── Sunulan Metin
Samim, kutupluluk ilkesine inanmışlığıyla romanda Peyami Safa'nın en çok özdeşliği figürdür. Meral'e verdiği dersler, romanın ana çizgisini oluşturan biri olmadan öteki olmaz doğal düşünce doğrultusundadır:

"Ah çok güzel, iki benliğimiz arasındaki iç diyalektik hareketinin tam üstüne bastın. Tabiî. Hem ikincilerimizin kökleri tabiata ve iç. güdülerimize bağlıdır. Onları yok edemeyiz. Öldürmekten maksadım hapsetmek ve ziyansız hale getirmektir. Elimiz ve ayağımız gibi o da mutlak emrimiz altına girebilir. Ve onun bizi tokatlamasını, yaralamasını, öldürmesini imkansız bir hale sokabiliriz. O zaman Feriha'nın daha iki sene evvel mektepte iken, bütün ailesini ve cemiyetini teperek meçhule atılışındaki cüret, mahbus ikincisinin isyanı olduğu için, hayranlık değil, nefret uyandırır. Sende bu nefreti görmeyişim beni ürkütüyor." (s. 153) Meral düzene, geleneklere karşı gelip Paris'e özgürlük ve macera, renkli bir hayat ve sınırsız imkânlar vaat eden Feriha'ya evet demek, evden kaçmak üzereyken ağabeyi tarafından kapının üzerine kilitlendiğini, evde hapsedildiğini anlayınca, isyanla başlayıp vicdan muhasebesiyle sonuçlanan bir ruh haline girer. İntihar düşüncesiyle mücadele eder, durumunu en iyi nasıl ifade edebileceğini aklından geçirirken bir pusula yazar: "intihar ediyorum. Kendi kendimden nefretimin çerçevelediği ve çirkinleştirdiği bir dünyada yalnızım." (s. 344) Meral'in ölümü, yazdığı bu not nedeniyle çevresi tarafından intihar olarak anlaşılır, oysa okuyucu onun sigarasını yakmak için çakmağına benzin koyarken alev alıp bir kaza sonucu öldüğünü izler. Peyami Safa, bu ölüm olayına bu türlü bir ikili görünüm vermekle romanın ana felsefesine uygun davranmaktadır. İntihar düşüncesiyle meşgulken Meral'in kazaya kurban gitmesi, ama odasına hapsedildiği için bunun bir bakıma cinayet sayılması gerektiği, söz konusu ölümdeki bireysel ve toplumsal boyutların vurgulanması anlamını taşır.

Yazar, roman boyunca üzerinde durduğu, varlığın iki yanından biri olarak kabullenilmesini istediği manevî, fizik ötesi alanlarla ilgili bir konuya, sezgi, gelecekten haberdar olma, rüyada malum olma gibi olaylara olan inancım, eserdeki bu ölüm motifiyle dile getirmektedir.
────
── Gösterilen Malzeme
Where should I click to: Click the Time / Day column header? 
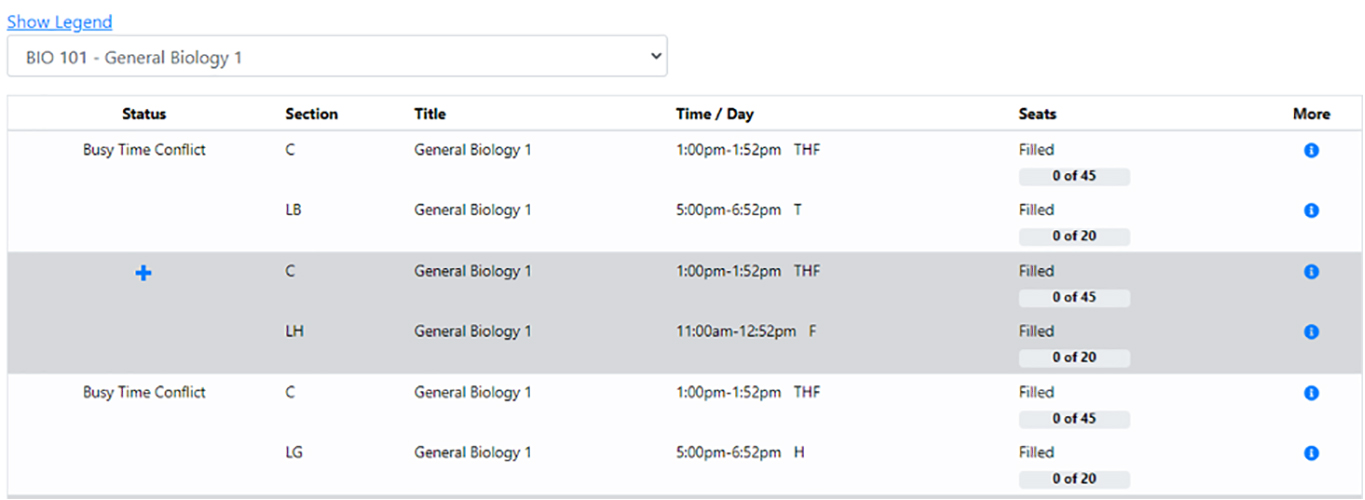(x=714, y=114)
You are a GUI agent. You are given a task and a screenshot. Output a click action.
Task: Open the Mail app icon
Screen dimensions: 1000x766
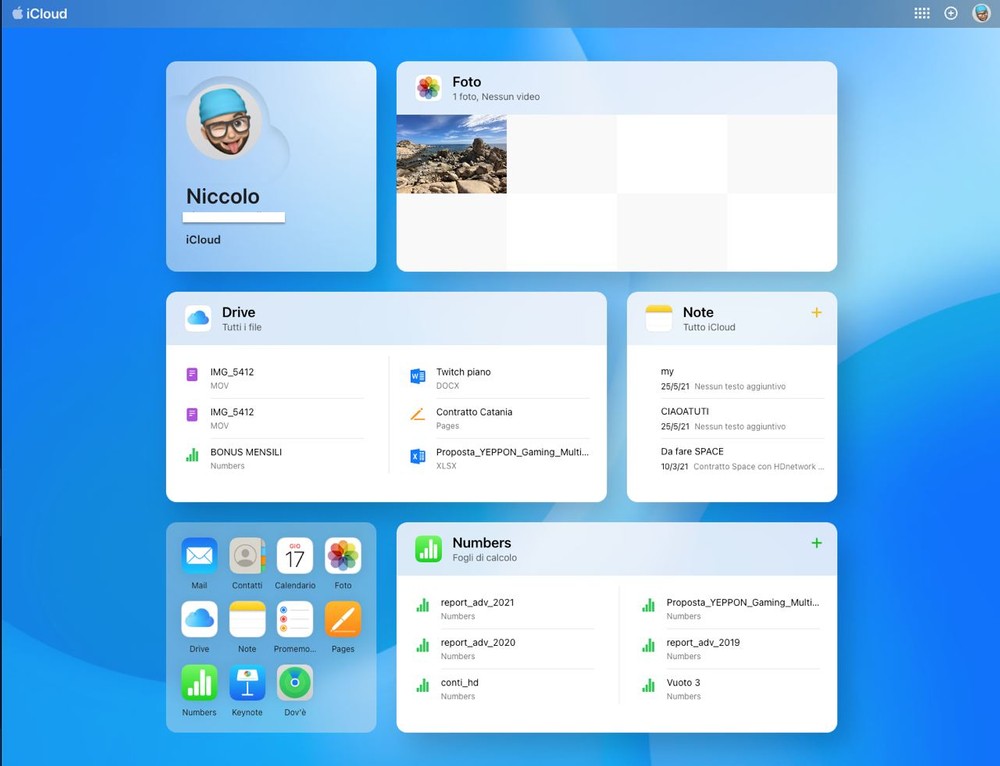tap(199, 556)
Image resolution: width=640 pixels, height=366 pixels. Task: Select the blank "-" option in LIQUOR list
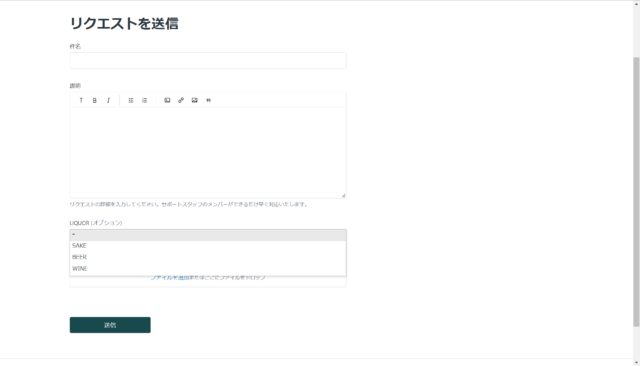point(208,235)
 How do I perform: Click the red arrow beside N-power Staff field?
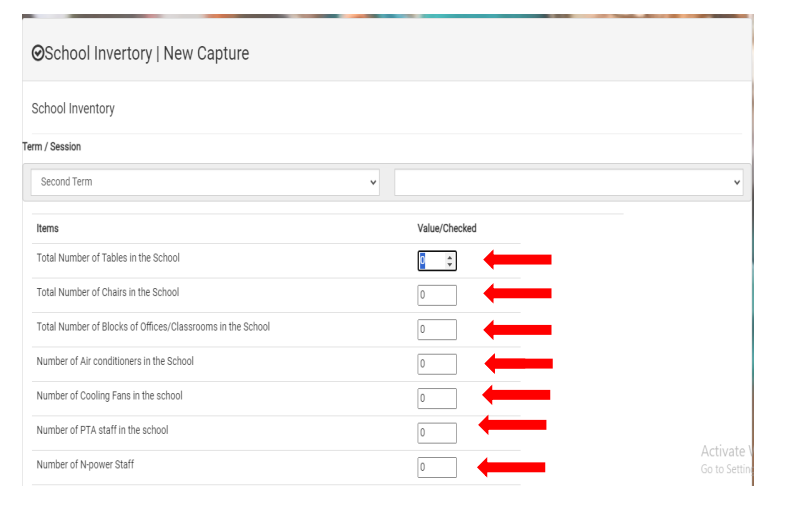coord(512,467)
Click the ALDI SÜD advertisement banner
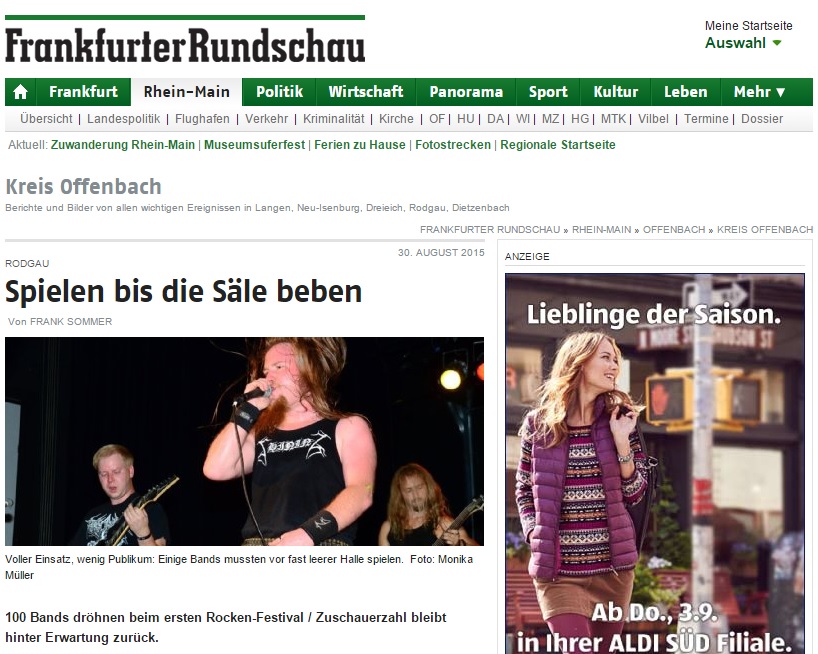This screenshot has width=818, height=654. (654, 464)
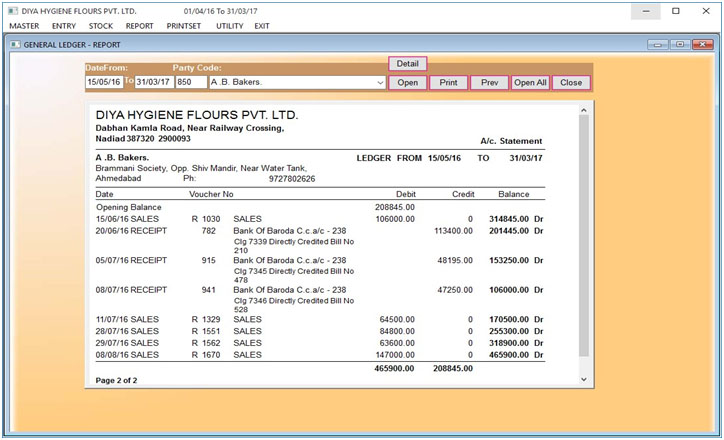Click the General Ledger window icon
Viewport: 724px width, 440px height.
12,45
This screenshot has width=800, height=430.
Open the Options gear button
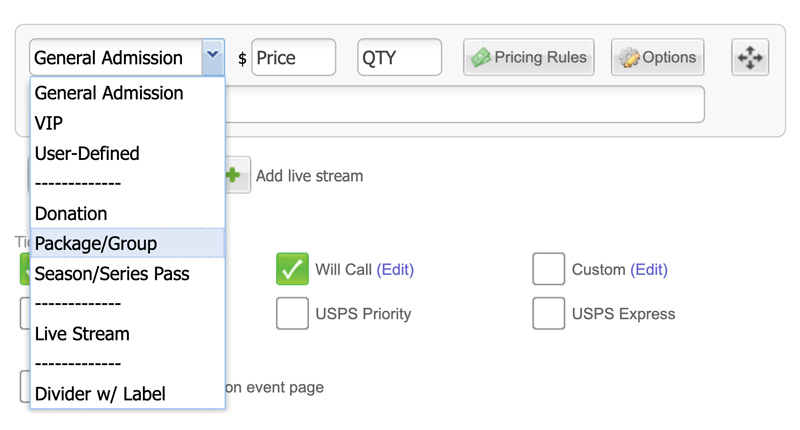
────
Görevler ve Alıştırmalar
1. Sunulan metnin "Yazar, roman boyunca" ile "motifiyle dile getirmektedir." arasındaki bölümünü, iki uç da dahil olmak üzere, hiçbir değişiklik yapmadan yazdırın.
2. Sunulan metne göre şu ifadelerin doğru olup olmadığını belirtin: (a) Meral'in ölümü çevresi tarafından intihar olarak anlaşılır; (b) Meral'i kapının üzerine kilitleyen kişi babasıdır; (c) Meral, çakmağına benzin koyarken alev alır. Her ifade için evet ya da hayır deyin ve kararı belirleyen sözleri metinden aynen aktarın.
Satırlar, metinden bağımsız ayrı bir malzemedir.

Cevap Anahtarı
1.
Yazar, roman boyunca üzerinde durduğu, varlığın iki yanından biri olarak kabullenilmesini istediği manevî, fizik ötesi alanlarla ilgili bir konuya, sezgi, gelecekten haberdar olma, rüyada malum olma gibi olaylara olan inancım, eserdeki bu ölüm motifiyle dile getirmektedir.

2.
(a) Evet: "Meral'in ölümü, yazdığı bu not nedeniyle çevresi tarafından intihar olarak anlaşılır"
(b) Hayır: "ağabeyi tarafından kapının üzerine kilitlendiğini"
(c) Evet: "çakmağına benzin koyarken alev alıp bir kaza sonucu öldüğünü"